Sounded to bits: Digital preservation of U-M Library’s audio collections

In 2009, U-M Library’s Preservation and Conservation department teamed up with the Digital Conversion Unit (DCU) to start digital preservation of the library’s aging audio collections. After two pilot projects, we formed the Audio/Moving Image (A/MI) Team and have preserved an estimated 1,100 materials digitally, creating 3 TB of digitized audio data backed up on servers. But there’s so much left to do.

What’s the rush?

Audio collections (and also moving image collections; that’s a post for another day) are in immediate danger of being lost. It’s not just a problem of intentional or accidental destruction -- for example, in a recent presentation to the U-M Institute of the Humanities, Josh Shepperd, director of the Library of Congress’s National Radio Preservation Program, stated that almost all US public radio broadcasts from the 20th century (recorded on magnetic media) have been lost or destroyed -- but also through material degradation.

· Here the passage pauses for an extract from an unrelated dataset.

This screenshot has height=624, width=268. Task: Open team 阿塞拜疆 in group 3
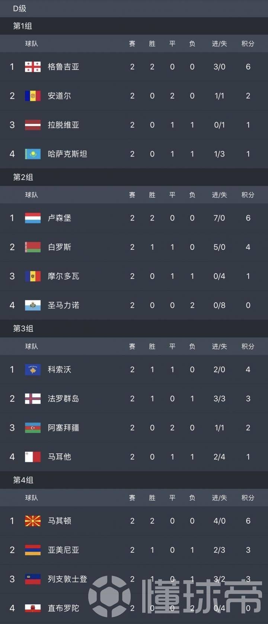coord(64,428)
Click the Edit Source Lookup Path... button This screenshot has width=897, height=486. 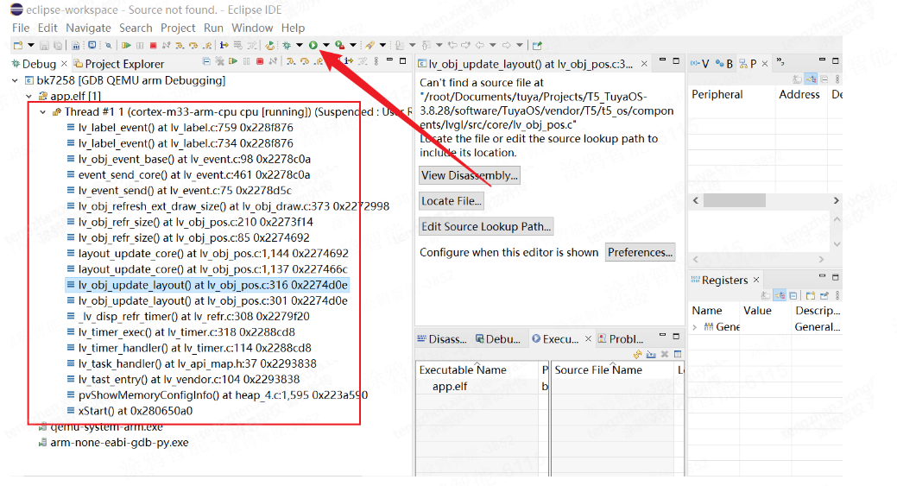[485, 227]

Magnetic media (e.g. audio cassettes, reel-to-reel tapes) is decaying on the shelves. Almost all of it is cheaply made commercial stock which has, as noted in a 1995 report from the Council of Libraries and Information Resources (CLIR), a shelf life of 10-20 years. Audio tapes made in the 1970s and 1980s are well past their prime. To boot, equipment manufacturers stop producing legacy recording and playback equipment (a tangential example came up recently with the end of CRT monitor manufacturing and the ripples that’s sending through the classic arcade game restoration community). Users are left to scour flea markets and garage sales for spare machines. Technical experts leave the field or retire, taking their knowledge of how best to use the equipment with them.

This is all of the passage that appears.